Laoch - We have two choices: a cold September or the whole theory is kaput and we have to start over.
Up here in Seattle, usually just past mid-August, I notice a day when the light has shifted the slightest degree, and from then on summer is on the decline, regardless of temps.
It always comes with a tinge of sadness for the inevitable shift onwards.
I grew up in San Francisco where one needed to wear a sweater during the Summer.
Now I live further North. It is said you know you live in Oregon when the TV weather man says: "It's currently 73 degrees and there's no relief in sight!
It never reached 90 up here, until this which, which a quick glance of the calendar shows me it's September. Strange
T. - It may be age, the shift of light or temperature, or the fact that I forget from year to year, but there seems a tinge of sadness to everything right now. I wonder if others feel it?

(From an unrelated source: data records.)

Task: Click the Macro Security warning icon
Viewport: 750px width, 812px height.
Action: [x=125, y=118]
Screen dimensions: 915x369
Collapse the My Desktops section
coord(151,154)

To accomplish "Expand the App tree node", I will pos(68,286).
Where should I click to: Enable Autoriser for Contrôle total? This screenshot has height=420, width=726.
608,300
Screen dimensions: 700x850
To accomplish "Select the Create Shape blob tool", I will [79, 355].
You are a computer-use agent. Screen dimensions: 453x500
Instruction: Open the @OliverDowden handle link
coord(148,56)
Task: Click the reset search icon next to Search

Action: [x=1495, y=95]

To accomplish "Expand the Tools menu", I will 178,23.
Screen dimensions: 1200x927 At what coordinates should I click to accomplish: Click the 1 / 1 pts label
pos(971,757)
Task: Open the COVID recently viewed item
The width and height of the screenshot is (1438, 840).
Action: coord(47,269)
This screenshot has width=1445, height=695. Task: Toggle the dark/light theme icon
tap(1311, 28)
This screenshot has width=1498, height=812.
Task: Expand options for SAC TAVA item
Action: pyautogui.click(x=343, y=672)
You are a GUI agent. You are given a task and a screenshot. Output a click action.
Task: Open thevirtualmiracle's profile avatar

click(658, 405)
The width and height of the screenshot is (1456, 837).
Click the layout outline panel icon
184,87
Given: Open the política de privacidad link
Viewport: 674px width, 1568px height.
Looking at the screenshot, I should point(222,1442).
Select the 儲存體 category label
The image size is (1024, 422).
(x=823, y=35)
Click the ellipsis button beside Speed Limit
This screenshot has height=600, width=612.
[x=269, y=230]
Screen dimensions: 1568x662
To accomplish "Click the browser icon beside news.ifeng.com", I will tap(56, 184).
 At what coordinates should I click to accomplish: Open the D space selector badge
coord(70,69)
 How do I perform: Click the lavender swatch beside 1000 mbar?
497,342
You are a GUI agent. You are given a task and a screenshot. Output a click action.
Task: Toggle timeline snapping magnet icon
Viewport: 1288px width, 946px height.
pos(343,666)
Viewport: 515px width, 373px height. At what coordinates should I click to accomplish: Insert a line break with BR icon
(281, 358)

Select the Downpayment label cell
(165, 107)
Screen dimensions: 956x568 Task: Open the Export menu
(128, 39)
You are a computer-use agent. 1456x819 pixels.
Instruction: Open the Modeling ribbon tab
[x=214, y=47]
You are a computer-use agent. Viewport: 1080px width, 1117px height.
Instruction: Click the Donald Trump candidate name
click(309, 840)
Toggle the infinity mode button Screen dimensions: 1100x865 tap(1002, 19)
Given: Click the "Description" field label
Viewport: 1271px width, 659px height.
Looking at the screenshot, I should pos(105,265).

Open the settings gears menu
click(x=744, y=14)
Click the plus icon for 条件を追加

Robert - Oh, 73 and no relief in sight. The wonder is that there is still room to breathe in Oregon...sounds dandy to me. And those chilly summer holidays spent in San Francisco
Oh, the snap-you explained it well. It always reminds me of Macintosh apple cider-upstate New York kind-and a shift in the trees, leaves beginning their downward slide into oblivion.
Beth - Once my sister named it, I knew that was it. As California kids reading SEVENTEEN magazine's fall fashion issue, we always longed for that apple/leaf shift, something a world away from our languid, over-heated drift into autumn. It helps to have a definitive moment.